Median (± standard deviation) of systolic blood pressure (mm Hg) recordings in 24 patients with endovascular repair for ruptured abdominal aortic aneurysm. ER = during the emergency department stay; intra-op = intraoperatively; pre-op = during the preoperative phase in the operating theater.
The 30-day mortality was 32 of 77 (42%), with 6 of 24 (25%) in the EVAR group and 26 of 53 (49%) in the OAR group. In the EVAR group, intraoperative blood transfusion was required in 6 of 18 survivors and 5 of 6 nonsurvivors, with a median transfusion requirement of 2 and 7 units of packed red cells, respectively. There were no differences in preoperative systolic blood pressure between survivors and nonsurvivors in the EVAR group. In three (13%) cases, endovascular reinterventions were performed for one type 3 and two type 1 endoleaks, respectively.
Discussion
Although the application of the concept of permissive hypotension in patients with RAAA has not been investigated in a controlled, randomized fashion, this observational study shows encouraging results.
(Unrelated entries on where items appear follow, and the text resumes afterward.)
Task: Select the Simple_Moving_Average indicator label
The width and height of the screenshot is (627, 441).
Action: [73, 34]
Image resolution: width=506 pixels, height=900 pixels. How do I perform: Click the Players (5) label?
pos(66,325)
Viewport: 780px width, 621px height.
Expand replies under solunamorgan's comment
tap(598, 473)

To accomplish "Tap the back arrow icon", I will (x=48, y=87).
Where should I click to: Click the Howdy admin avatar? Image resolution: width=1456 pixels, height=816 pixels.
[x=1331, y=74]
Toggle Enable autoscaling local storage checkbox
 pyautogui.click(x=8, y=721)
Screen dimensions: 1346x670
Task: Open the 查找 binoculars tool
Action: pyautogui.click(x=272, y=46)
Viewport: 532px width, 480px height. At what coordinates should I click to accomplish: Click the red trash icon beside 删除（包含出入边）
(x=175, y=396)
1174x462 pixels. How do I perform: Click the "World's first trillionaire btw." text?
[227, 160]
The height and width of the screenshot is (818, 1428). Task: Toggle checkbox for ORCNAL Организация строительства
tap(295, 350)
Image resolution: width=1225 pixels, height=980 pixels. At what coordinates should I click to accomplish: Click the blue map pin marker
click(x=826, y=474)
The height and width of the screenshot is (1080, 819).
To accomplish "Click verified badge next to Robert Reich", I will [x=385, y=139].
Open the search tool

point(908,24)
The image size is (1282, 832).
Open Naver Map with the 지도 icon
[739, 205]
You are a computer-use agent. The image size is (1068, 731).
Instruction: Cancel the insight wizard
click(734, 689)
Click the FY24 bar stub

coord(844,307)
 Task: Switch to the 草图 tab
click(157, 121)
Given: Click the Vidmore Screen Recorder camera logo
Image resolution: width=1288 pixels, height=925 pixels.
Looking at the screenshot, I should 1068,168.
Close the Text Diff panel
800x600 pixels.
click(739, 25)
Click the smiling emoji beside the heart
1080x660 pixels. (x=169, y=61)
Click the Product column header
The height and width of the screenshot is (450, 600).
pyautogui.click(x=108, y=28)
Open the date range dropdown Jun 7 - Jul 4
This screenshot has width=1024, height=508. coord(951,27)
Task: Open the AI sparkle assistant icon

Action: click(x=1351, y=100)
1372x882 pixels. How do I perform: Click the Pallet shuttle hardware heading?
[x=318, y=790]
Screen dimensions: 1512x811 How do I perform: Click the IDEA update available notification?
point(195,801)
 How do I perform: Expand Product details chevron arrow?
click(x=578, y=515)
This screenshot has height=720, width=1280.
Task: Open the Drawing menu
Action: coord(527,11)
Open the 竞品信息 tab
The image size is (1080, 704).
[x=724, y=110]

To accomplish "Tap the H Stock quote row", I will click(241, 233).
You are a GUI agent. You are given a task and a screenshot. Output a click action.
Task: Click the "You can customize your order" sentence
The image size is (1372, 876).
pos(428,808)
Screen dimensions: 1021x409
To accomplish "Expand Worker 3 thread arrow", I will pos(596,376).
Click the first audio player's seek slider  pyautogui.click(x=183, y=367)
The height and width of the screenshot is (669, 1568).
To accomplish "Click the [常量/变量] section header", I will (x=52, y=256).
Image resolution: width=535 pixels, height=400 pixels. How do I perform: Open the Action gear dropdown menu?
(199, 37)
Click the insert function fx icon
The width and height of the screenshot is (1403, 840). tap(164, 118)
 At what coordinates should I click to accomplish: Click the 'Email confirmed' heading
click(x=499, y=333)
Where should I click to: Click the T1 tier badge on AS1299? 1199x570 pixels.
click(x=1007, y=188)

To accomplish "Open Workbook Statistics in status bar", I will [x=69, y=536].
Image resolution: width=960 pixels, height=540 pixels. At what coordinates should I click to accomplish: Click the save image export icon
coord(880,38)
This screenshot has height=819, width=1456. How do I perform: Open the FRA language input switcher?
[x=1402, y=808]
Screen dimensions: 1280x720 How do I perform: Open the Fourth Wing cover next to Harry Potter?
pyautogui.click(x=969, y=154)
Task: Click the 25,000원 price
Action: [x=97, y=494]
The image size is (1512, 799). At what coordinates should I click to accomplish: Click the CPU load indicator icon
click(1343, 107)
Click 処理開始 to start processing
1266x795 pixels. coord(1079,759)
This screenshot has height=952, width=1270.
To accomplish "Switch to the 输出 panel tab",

With a 30-day mortality rate of 25%, it compares well with several other series of EVAR for RAAA. 11–17 Peppelenbosch and colleagues reported on a series of 49 patients with RAAA who were treated with a Talent (Medtronic, Santa Rosa, CA) aortouni-iliac device, with a 30-day mortality rate of 35%. 13 Mehta and colleagues reported an 18% 30-day mortality rate in a series of 40 EVARs for RAAA in which bifurcated and aortouni-iliac devices were used. 14 Coppi and colleagues used a variety of mostly aortouni-iliac devices and recorded a 30-day mortality rate of 30% in 33 patients treated with EVAR and 46% in 91 patients treated with OAR. 17 In the present series, only bifurcated stent grafts were employed as it was felt that the emergency procedure should mimic the standard practice as closely as possible. The decision to use a routine percutaneous access with arterial closure devices was for the same reasons. No time is gained or lost with this approach, as in our experience, the amount of time needed for a femoral cutdown equals that of the percutaneous access with installation of closure devices.
From the present data, one cannot determine whether the outcome of patients with uncontrolled hypovolemic shock is influenced by prehospital fluid restriction. Exclusion from EVAR may have had a detrimental effect on their chances of survival. With a more aggressive approach using intraoperative aortic balloon occlusion, it may be possible to avoid open repair in a number of these patients, with subsequent prognostic improvement.
Ours is the first series in which a protocol of permissive hypotension has been adopted. The concept appeared to be feasible in the majority of cases. Uncontrolled hypotension occurred in 36% (28 of 77) of the patients with RAAA. Protocol violations were sparse (n = 5), and the desired systolic blood pressure range was achieved in 46% (11 of 24) of the EVAR patients. These preliminary observations warrant further study.
Footnotes
Presented at the VEITHsymposium, New York, NY, November 19, 2006.